Texto extraído:
TRADUCCIÓN Y NOTA DE JAVIER VELA

paul-valery-1La fortuna literaria de Paul Valéry ocupa todavía hoy una posición fluctuante en el panorama de la poesía moderna europea. Bien mirada, toda su obra no es sino una encrucijada de pensamientos y estilos sabiamente integrados en un imaginario singular, y eso es quizá lo que la convierte en una de las grandes experiencias «terminales» de la literatura. A mitad de camino entre el impresionismo naíf de Verlaine y el «trovar oscuro» de Mallarmé, pese a todo estrechamente relacionados, el post-simbolismo de Valéry se afana en decantar lo indeciso, lo vago –entendiendo por «vago» todo lo que reside en las cotas más bajas de la percepción sensible–, lo huidizo, lo indefinido y lo enigmático para extraer de todo ello su ideal de pureza, noción no menos volátil.

No resulta disparatado afirmar que la hostilidad de Valéry hacia determinados valores de la modernidad le situó en una posición incómoda ante críticos e historiadores de la literatura, siempre empecinados en acotar tendencias, obras y autores, y aun en simplificar los conceptos mismos en aras de una mayor proyección didáctica. Lo cierto es que, tras su muerte, acaecida en París el 20 de julio de 1945, pocos meses después de que acabase –en Europa– la Segunda Guerra Mundial, su poesía fue cayendo en un injusto y progresivo olvido (la «gelidez» de sus versos se ha convertido en un tópico) del que su prosa, por muchos aclamada, no ha terminado aún de rescatarla. Baste decir no obstante, por lo que nos concierne, que su huella lírica e intelectual se hace reconocible en casi todas las generaciones poéticas del siglo xx español, del 27 al 68: Jorge Guillén, Pedro Salinas, Gerardo Diego, Luis Felipe Vivanco, Miguel Hernández, Luis Rosales, José Hierro, Carlos Edmundo de Ory, José Ángel Valente, Pere Gimferrer, Antonio Colinas o Guillermo Carnero, por citar sólo algunos, leyeron, tradujeron o admiraron indistintamente al erudito francés[1], cuyos esquemas de pensamiento crítico en torno a la poesía han constituido desde hace casi cien años una fuente inagotable de reflexión y debate.

Extracto de origen:
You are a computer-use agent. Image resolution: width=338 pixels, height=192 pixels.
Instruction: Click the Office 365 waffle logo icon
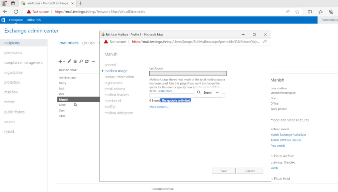pyautogui.click(x=3, y=20)
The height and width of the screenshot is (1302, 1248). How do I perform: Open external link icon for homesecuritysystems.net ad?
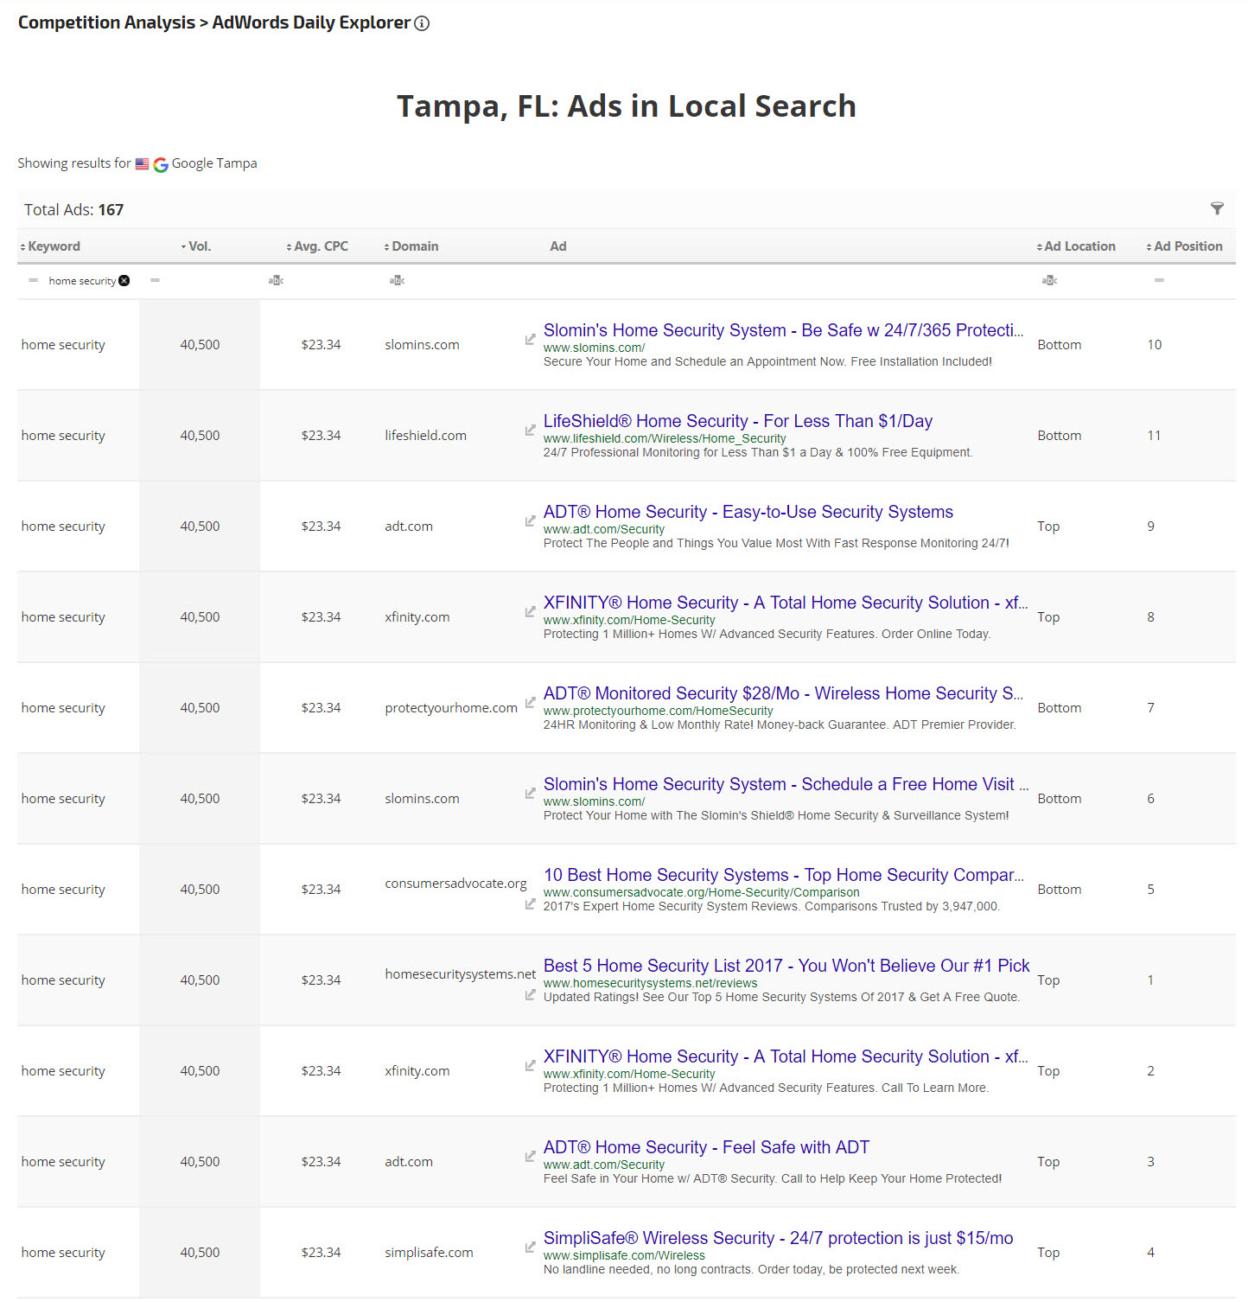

Enunciado: Según el texto sobre Paul Valéry, ¿en qué ciudad y en qué fecha murió el autor? Responde en una sola oración, por favor. Las líneas no hacen falta para resolver nada.

Solución: Murió en París el 20 de julio de 1945.